--- TASK STATEMENT ---
Please count the lines in the material below that contain the word "Expand" and reply with only the number.

--- TASK MATERIAL ---

⟨

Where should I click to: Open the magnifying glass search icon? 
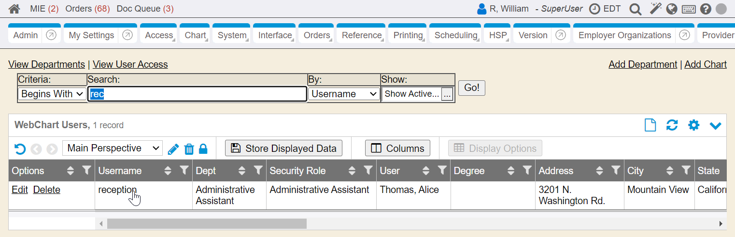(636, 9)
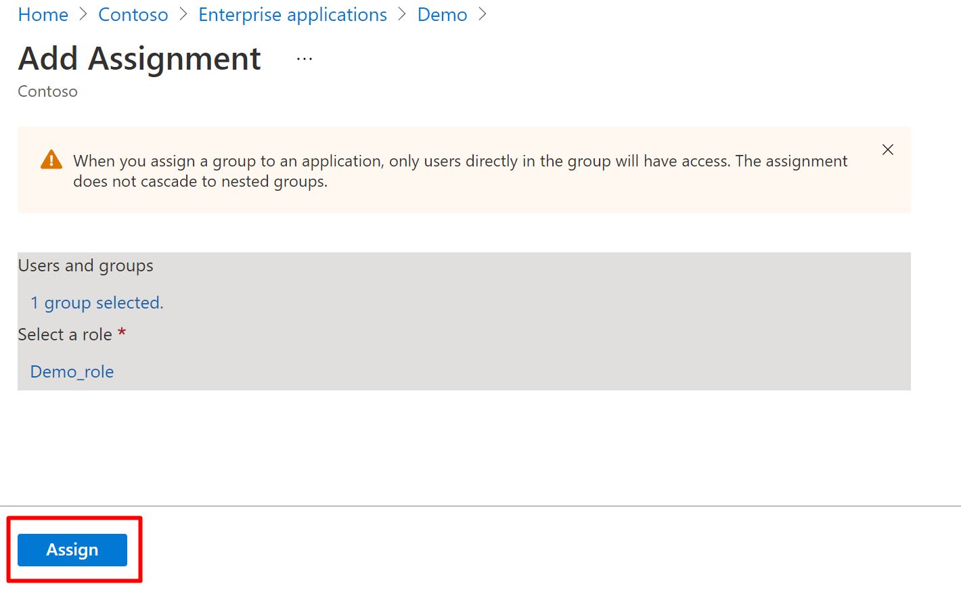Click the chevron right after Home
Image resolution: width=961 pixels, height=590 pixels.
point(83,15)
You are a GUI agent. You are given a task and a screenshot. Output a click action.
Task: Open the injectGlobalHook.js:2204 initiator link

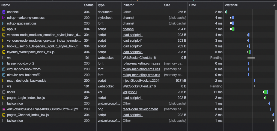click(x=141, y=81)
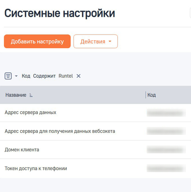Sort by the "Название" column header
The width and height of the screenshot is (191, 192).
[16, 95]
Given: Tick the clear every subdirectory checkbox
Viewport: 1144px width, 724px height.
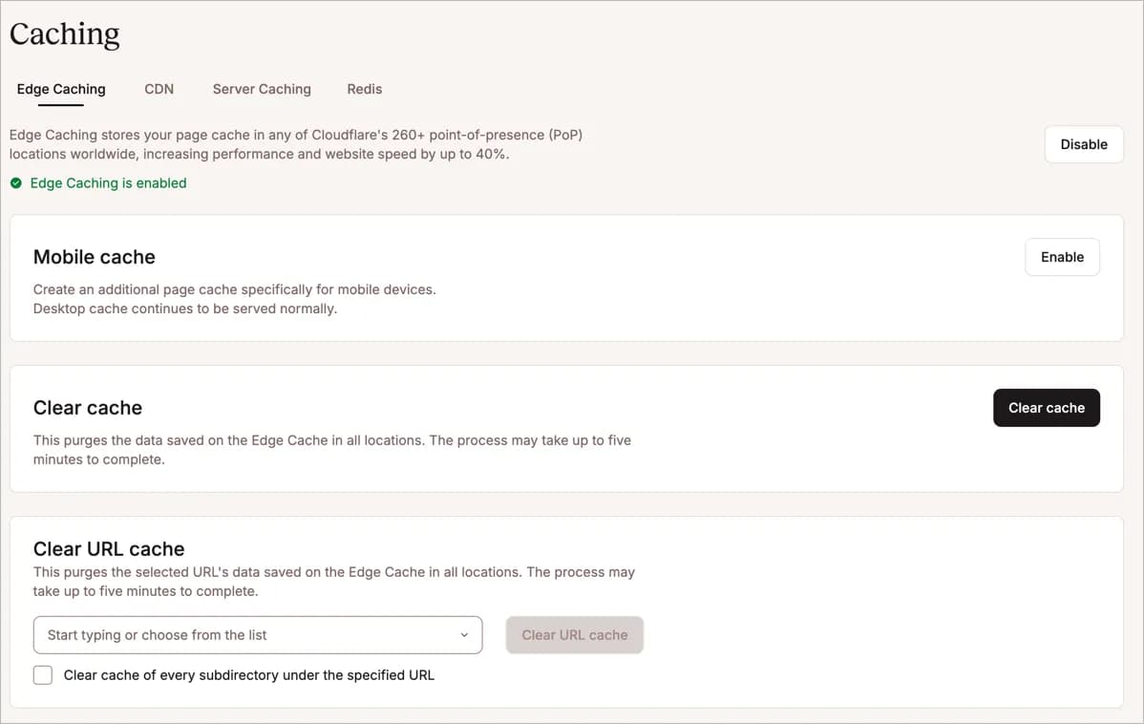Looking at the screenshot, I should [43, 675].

⟩
⟨

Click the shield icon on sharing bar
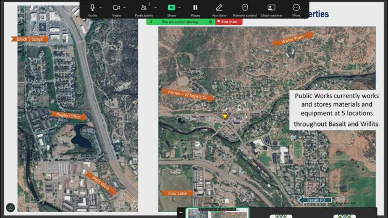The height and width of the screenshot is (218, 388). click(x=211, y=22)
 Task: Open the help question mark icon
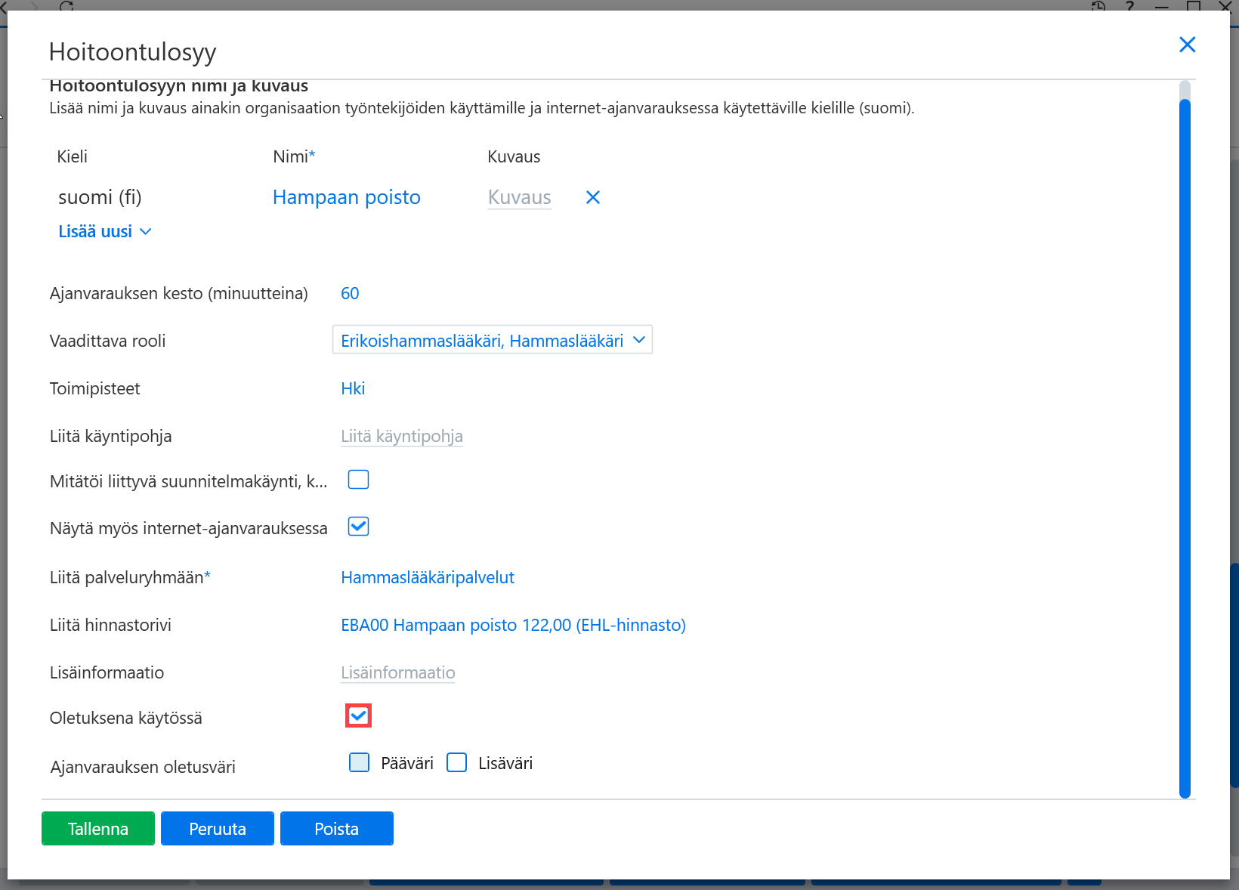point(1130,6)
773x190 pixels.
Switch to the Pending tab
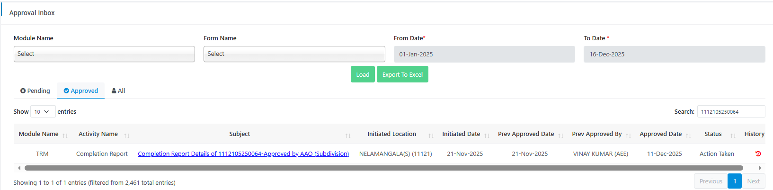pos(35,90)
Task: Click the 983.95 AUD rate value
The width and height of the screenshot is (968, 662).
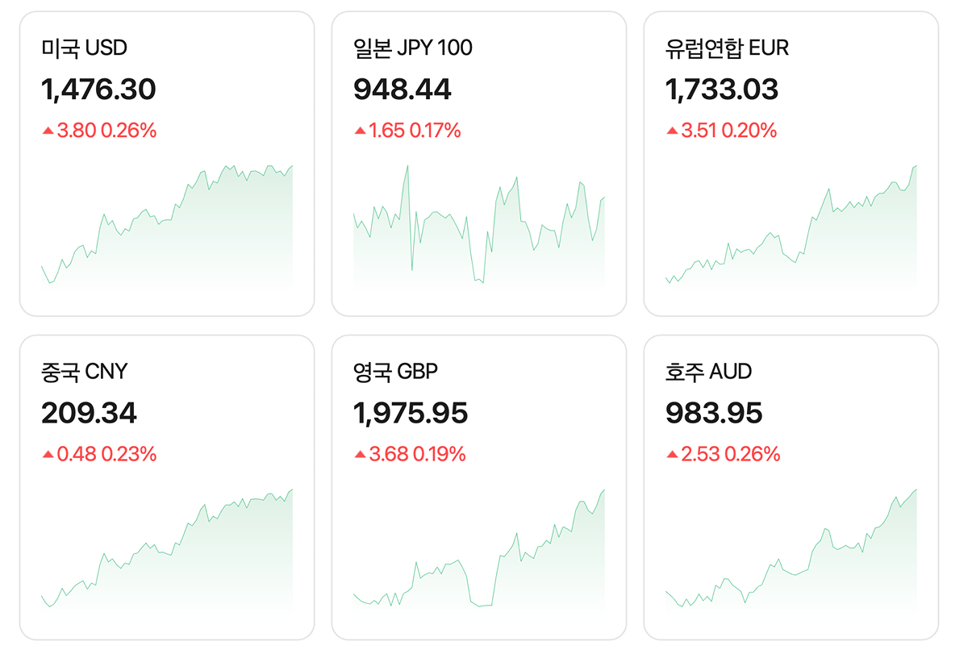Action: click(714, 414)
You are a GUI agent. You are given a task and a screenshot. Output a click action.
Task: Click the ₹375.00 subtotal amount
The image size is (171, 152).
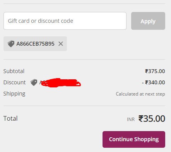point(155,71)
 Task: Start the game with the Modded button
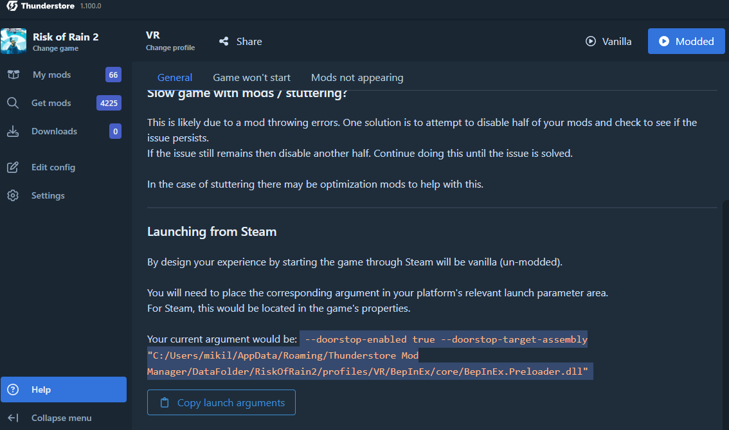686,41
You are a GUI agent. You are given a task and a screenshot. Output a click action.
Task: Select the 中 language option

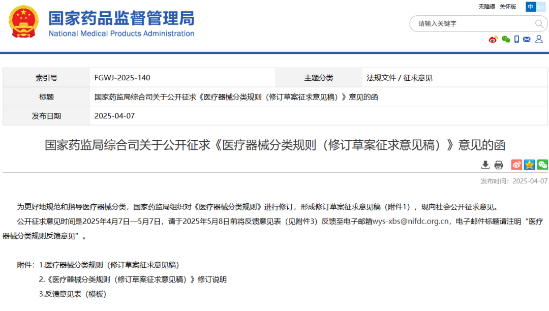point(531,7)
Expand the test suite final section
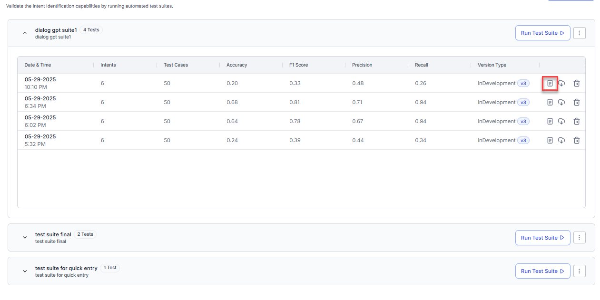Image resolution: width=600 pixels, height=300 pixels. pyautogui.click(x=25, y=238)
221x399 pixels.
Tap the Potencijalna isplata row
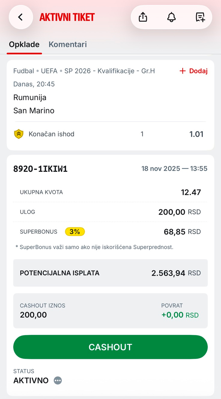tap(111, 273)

⟩
⟨

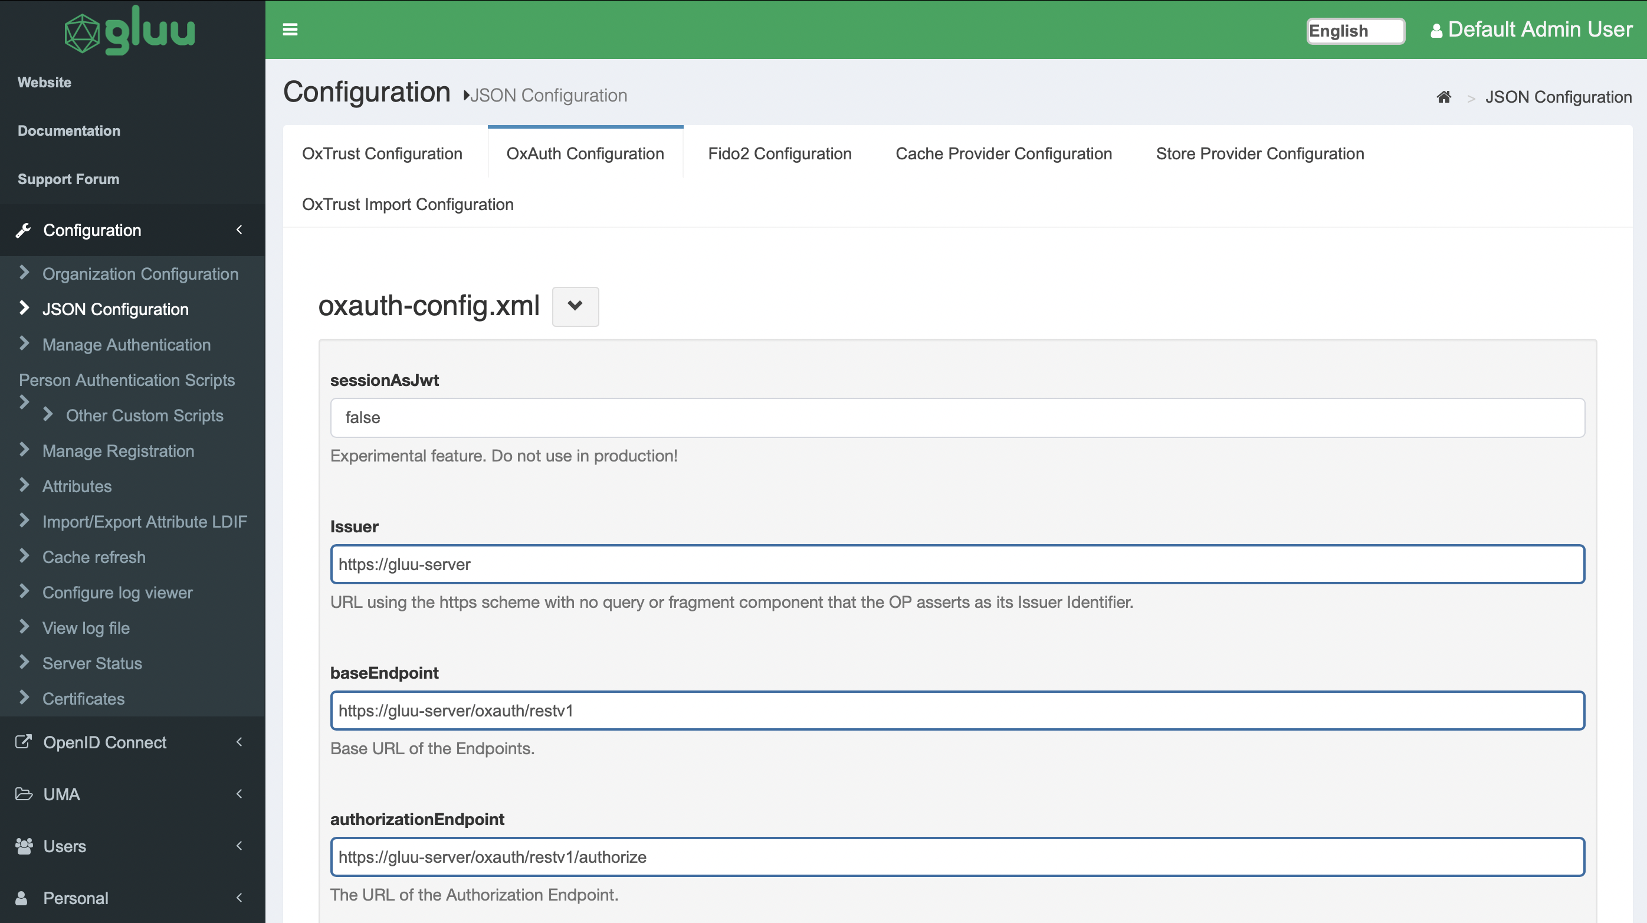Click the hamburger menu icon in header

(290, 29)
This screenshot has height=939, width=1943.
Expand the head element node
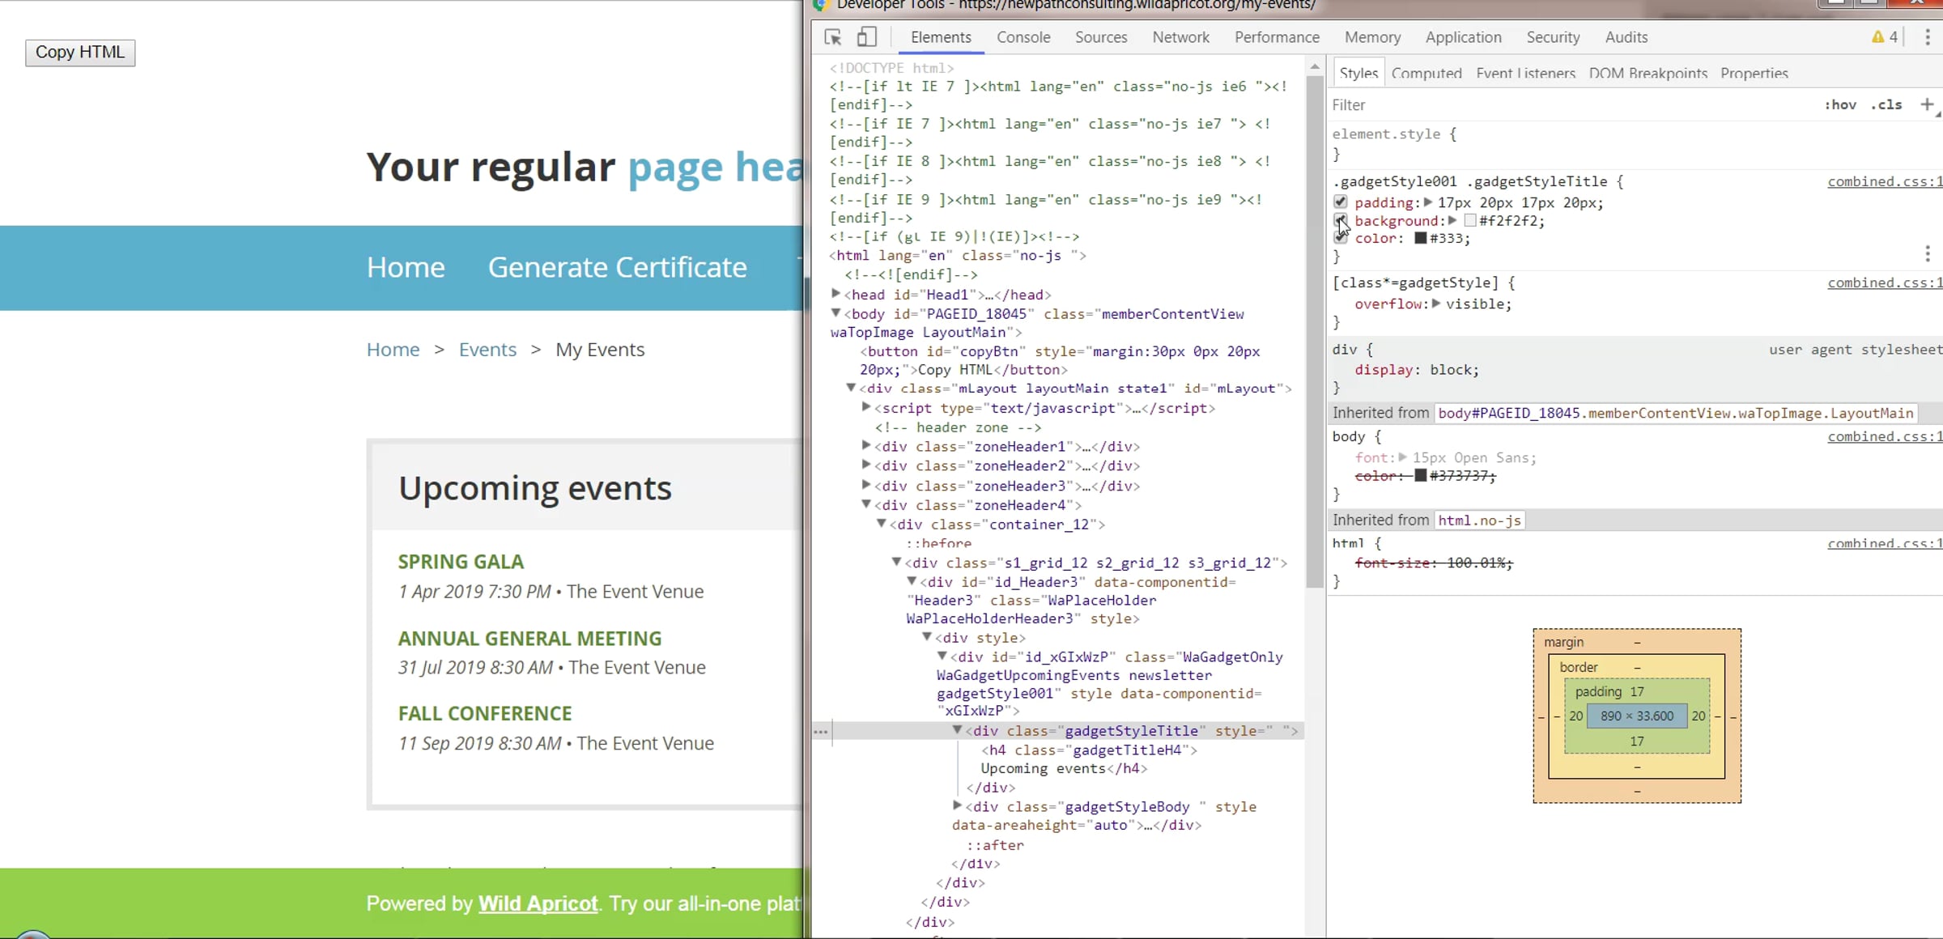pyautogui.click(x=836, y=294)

⟩

--- RESULT FOR THIS EXERCISE ---
2